-- start Given data --

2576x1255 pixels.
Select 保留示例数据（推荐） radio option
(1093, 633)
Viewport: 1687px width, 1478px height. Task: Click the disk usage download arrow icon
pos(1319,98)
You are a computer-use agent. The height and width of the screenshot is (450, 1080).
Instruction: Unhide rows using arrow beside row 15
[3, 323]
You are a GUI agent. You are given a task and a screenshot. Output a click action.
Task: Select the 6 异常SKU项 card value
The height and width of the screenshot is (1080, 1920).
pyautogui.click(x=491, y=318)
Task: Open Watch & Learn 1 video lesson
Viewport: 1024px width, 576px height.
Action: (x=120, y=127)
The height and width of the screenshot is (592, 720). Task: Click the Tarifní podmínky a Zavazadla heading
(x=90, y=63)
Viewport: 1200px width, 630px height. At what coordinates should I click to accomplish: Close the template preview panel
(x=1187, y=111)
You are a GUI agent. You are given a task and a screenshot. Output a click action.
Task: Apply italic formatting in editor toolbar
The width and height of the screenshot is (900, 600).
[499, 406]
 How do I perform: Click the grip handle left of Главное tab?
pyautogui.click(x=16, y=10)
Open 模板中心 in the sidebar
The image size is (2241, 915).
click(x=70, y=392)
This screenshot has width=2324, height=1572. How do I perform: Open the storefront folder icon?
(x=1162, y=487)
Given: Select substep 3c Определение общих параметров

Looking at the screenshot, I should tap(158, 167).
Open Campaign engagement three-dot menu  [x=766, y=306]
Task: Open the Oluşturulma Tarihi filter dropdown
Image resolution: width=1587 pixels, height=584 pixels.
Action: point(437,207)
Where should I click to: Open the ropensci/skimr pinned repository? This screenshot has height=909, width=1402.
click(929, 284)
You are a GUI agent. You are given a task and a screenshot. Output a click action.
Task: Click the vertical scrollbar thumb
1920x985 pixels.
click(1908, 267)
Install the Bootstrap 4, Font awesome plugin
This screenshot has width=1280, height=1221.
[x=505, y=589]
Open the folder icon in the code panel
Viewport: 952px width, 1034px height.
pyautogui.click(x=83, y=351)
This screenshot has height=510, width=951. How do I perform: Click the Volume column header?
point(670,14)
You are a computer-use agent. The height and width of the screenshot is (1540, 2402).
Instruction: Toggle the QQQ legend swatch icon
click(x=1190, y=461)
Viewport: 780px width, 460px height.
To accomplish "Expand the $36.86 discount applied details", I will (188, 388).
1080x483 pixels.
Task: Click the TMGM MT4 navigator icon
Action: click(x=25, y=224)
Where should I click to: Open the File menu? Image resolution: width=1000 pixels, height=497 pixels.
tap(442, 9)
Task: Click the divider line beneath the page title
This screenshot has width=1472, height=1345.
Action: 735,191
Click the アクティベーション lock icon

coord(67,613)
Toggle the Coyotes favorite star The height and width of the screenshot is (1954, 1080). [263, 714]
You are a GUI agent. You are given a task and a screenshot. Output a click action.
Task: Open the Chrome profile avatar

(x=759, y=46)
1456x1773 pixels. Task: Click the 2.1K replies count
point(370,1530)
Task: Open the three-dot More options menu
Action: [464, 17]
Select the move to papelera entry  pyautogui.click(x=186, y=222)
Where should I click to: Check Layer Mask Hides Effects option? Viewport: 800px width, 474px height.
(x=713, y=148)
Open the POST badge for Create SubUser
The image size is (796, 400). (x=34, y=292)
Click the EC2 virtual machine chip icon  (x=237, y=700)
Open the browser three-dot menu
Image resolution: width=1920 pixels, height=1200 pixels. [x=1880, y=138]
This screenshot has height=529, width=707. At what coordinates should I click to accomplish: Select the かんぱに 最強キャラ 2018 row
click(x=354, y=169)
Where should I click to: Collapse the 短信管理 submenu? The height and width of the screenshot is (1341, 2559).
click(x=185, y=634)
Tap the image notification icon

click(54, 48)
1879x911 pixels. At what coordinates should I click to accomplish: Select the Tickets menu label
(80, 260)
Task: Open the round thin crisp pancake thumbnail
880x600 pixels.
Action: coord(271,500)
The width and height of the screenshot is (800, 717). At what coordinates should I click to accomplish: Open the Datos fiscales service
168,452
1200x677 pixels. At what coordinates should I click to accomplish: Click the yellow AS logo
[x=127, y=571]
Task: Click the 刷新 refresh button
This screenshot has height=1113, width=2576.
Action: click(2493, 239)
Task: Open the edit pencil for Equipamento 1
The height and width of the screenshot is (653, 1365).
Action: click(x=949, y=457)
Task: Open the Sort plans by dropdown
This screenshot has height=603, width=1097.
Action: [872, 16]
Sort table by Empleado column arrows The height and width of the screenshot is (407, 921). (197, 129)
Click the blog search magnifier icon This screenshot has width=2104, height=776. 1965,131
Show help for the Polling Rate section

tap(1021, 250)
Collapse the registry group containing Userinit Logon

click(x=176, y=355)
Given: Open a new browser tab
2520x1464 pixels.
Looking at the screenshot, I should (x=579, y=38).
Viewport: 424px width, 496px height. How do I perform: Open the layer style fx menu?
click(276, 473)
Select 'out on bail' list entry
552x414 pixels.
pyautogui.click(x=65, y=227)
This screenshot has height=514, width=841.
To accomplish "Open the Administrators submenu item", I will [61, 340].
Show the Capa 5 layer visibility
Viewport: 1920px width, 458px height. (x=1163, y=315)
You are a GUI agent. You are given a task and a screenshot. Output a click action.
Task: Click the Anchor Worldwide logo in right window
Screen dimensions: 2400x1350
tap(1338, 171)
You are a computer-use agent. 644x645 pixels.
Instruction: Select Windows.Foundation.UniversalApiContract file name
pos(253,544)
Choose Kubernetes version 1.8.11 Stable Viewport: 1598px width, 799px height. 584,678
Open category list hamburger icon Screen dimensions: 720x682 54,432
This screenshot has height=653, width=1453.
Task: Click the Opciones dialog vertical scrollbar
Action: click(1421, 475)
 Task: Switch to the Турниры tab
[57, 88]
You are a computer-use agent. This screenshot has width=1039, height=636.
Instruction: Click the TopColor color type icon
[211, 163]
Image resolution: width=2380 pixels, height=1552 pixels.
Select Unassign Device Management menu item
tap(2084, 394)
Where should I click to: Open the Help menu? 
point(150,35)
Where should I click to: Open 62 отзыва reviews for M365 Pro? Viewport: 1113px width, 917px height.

-- end Given data --

▸ Stated problem: Copy out each of the records above word for word, keeping every line in its original order.

▸ Task result:
2576x1255 pixels.
Select 保留示例数据（推荐） radio option
(1093, 633)
Viewport: 1687px width, 1478px height. Task: Click the disk usage download arrow icon
pos(1319,98)
You are a computer-use agent. The height and width of the screenshot is (450, 1080).
Instruction: Unhide rows using arrow beside row 15
[3, 323]
You are a GUI agent. You are given a task and a screenshot. Output a click action.
Task: Select the 6 异常SKU项 card value
The height and width of the screenshot is (1080, 1920).
pyautogui.click(x=491, y=318)
Task: Open Watch & Learn 1 video lesson
Viewport: 1024px width, 576px height.
Action: (x=120, y=127)
The height and width of the screenshot is (592, 720). Task: Click the Tarifní podmínky a Zavazadla heading
(x=90, y=63)
Viewport: 1200px width, 630px height. At what coordinates should I click to accomplish: Close the template preview panel
(x=1187, y=111)
You are a GUI agent. You are given a task and a screenshot. Output a click action.
Task: Apply italic formatting in editor toolbar
The width and height of the screenshot is (900, 600).
[499, 406]
 How do I perform: Click the grip handle left of Главное tab?
pyautogui.click(x=16, y=10)
Open 模板中心 in the sidebar
The image size is (2241, 915).
click(x=70, y=392)
This screenshot has width=2324, height=1572. How do I perform: Open the storefront folder icon?
(x=1162, y=487)
Given: Select substep 3c Определение общих параметров

Looking at the screenshot, I should tap(158, 167).
Open Campaign engagement three-dot menu  [x=766, y=306]
Task: Open the Oluşturulma Tarihi filter dropdown
Image resolution: width=1587 pixels, height=584 pixels.
Action: point(437,207)
Where should I click to: Open the ropensci/skimr pinned repository? This screenshot has height=909, width=1402.
click(929, 284)
You are a GUI agent. You are given a task and a screenshot. Output a click action.
Task: Click the vertical scrollbar thumb
1920x985 pixels.
click(1908, 267)
Install the Bootstrap 4, Font awesome plugin
This screenshot has width=1280, height=1221.
[x=505, y=589]
Open the folder icon in the code panel
Viewport: 952px width, 1034px height.
pyautogui.click(x=83, y=351)
This screenshot has height=510, width=951. How do I perform: Click the Volume column header?
point(670,14)
You are a computer-use agent. The height and width of the screenshot is (1540, 2402).
Instruction: Toggle the QQQ legend swatch icon
click(x=1190, y=461)
Viewport: 780px width, 460px height.
To accomplish "Expand the $36.86 discount applied details", I will (188, 388).
1080x483 pixels.
Task: Click the TMGM MT4 navigator icon
Action: click(x=25, y=224)
Where should I click to: Open the File menu? Image resolution: width=1000 pixels, height=497 pixels.
tap(442, 9)
Task: Click the divider line beneath the page title
This screenshot has width=1472, height=1345.
Action: 735,191
Click the アクティベーション lock icon

coord(67,613)
Toggle the Coyotes favorite star The height and width of the screenshot is (1954, 1080). [263, 714]
You are a GUI agent. You are given a task and a screenshot. Output a click action.
Task: Open the Chrome profile avatar

(x=759, y=46)
1456x1773 pixels. Task: Click the 2.1K replies count
point(370,1530)
Task: Open the three-dot More options menu
Action: [464, 17]
Select the move to papelera entry  pyautogui.click(x=186, y=222)
Where should I click to: Check Layer Mask Hides Effects option? Viewport: 800px width, 474px height.
(x=713, y=148)
Open the POST badge for Create SubUser
The image size is (796, 400). (x=34, y=292)
Click the EC2 virtual machine chip icon  (x=237, y=700)
Open the browser three-dot menu
Image resolution: width=1920 pixels, height=1200 pixels. [x=1880, y=138]
This screenshot has height=529, width=707. At what coordinates should I click to accomplish: Select the かんぱに 最強キャラ 2018 row
click(x=354, y=169)
Where should I click to: Collapse the 短信管理 submenu? The height and width of the screenshot is (1341, 2559).
click(x=185, y=634)
Tap the image notification icon

click(54, 48)
1879x911 pixels. At what coordinates should I click to accomplish: Select the Tickets menu label
(80, 260)
Task: Open the round thin crisp pancake thumbnail
880x600 pixels.
Action: coord(271,500)
The width and height of the screenshot is (800, 717). At what coordinates should I click to accomplish: Open the Datos fiscales service
168,452
1200x677 pixels. At what coordinates should I click to accomplish: Click the yellow AS logo
[x=127, y=571]
Task: Click the 刷新 refresh button
This screenshot has height=1113, width=2576.
Action: click(2493, 239)
Task: Open the edit pencil for Equipamento 1
The height and width of the screenshot is (653, 1365).
Action: click(x=949, y=457)
Task: Open the Sort plans by dropdown
This screenshot has height=603, width=1097.
Action: [872, 16]
Sort table by Empleado column arrows The height and width of the screenshot is (407, 921). (197, 129)
Click the blog search magnifier icon This screenshot has width=2104, height=776. 1965,131
Show help for the Polling Rate section

tap(1021, 250)
Collapse the registry group containing Userinit Logon

click(x=176, y=355)
Given: Open a new browser tab
2520x1464 pixels.
Looking at the screenshot, I should (x=579, y=38).
Viewport: 424px width, 496px height. How do I perform: Open the layer style fx menu?
click(276, 473)
Select 'out on bail' list entry
552x414 pixels.
pyautogui.click(x=65, y=227)
This screenshot has height=514, width=841.
To accomplish "Open the Administrators submenu item", I will [61, 340].
Show the Capa 5 layer visibility
Viewport: 1920px width, 458px height. (x=1163, y=315)
You are a GUI agent. You are given a task and a screenshot. Output a click action.
Task: Click the Anchor Worldwide logo in right window
Screen dimensions: 2400x1350
tap(1338, 171)
You are a computer-use agent. 644x645 pixels.
Instruction: Select Windows.Foundation.UniversalApiContract file name
pos(253,544)
Choose Kubernetes version 1.8.11 Stable Viewport: 1598px width, 799px height. 584,678
Open category list hamburger icon Screen dimensions: 720x682 54,432
This screenshot has height=653, width=1453.
Task: Click the Opciones dialog vertical scrollbar
Action: click(1421, 475)
 Task: Switch to the Турниры tab
[57, 88]
You are a computer-use agent. This screenshot has width=1039, height=636.
Instruction: Click the TopColor color type icon
[211, 163]
Image resolution: width=2380 pixels, height=1552 pixels.
Select Unassign Device Management menu item
tap(2084, 394)
Where should I click to: Open the Help menu? 
point(150,35)
Where should I click to: Open 62 отзыва reviews for M365 Pro? Viewport: 1113px width, 917px height.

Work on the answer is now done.